No cultural tourism enthusiast would feel that a trip to Beijing is complete without visiting the Forbidden City, or to Athens without at least passing by the Acropolis, and the same thing can be said for Paris and the Louvre Museum. While cultural tourism is not the only form of tourism, it is the one that brings in the largest number of visitors to a country. Lebanon, which also has culturally significant antiquities has failed to cultivate these sites as touristic destinations that would match the aforementioned attractions.
Global examples such as Petra in Jordan or the Mayan Temples in Mexico show that developing touristic destinations around culturally significant landmarks can be done and would bring in benefits such as an increased number of visitors to the country, as well as increased economic benefits including investment opportunities in businesses complementary to tourism and employment.
Yet, Lebanon has largely missed this opportunity with only Byblos coming close to being a tourist destination, thanks to private sector investment in the city and the goodwill of its municipality. Other areas with cultural antiquities, such as the temples of Baalbeck or the hippodrome and seaside ruins in Tyre are ignored and left to languish with the little domestic tourism they can bring in (see article page 50).
So what can be done to change that and benefit from our country’s potential for cultural tourism? The basic and necessary first step would be a change of attitude by all stakeholders in the tourism industry, starting with the Ministry of Tourism itself, moving away from complaining about their limitations towards a more constructive attitude.
The Ministry of Tourism, charged with promoting and marketing these cultural sites, should research good examples of touristic destinations centered around cultural antiquities and develop a national plan that can be applied within the Lebanese context. Instead, the Ministry of Tourism has focused its strategy for the next five years on rural tourism. While it is a viable form of tourism for sure, it does not make a lot of sense to prioritize promotion of largely unknown locales over one of Lebanon’s most valuable touristic assets — its antiquities and rich cultural history.
Meanwhile, while it benefits the municipalities where cultural ruins are located to cultivate a viable city that will attract tourism — not only do they collect half of the total entrance charges, but they also collect taxes from building permits — it is often left up to a mayor’s personal initiative to back tourism projects through facilitating their development in terms of permits and such.

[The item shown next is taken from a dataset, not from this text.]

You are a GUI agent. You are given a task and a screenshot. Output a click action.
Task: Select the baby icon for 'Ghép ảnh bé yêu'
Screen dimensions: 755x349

A good municipality can either make or break a touristic destination as there are no institutional practices or national plans to enforce and encourage positive action. Here again, a change of attitude from fatalistic to “can do” would be more beneficial to the city itself. Instead of municipalities complaining about a lack of budget, they could use whatever opportunities or investments they have at hand to attract tourists and more investors, such as in the case of Byblos.
Tourism is touted as being one of the pillars of the Lebanese economy; if this is the case then a more serious and well studied approach should be taken for its development and promotion. One where all stakeholders know their role and energetically follow a national strategy based on specific research and data.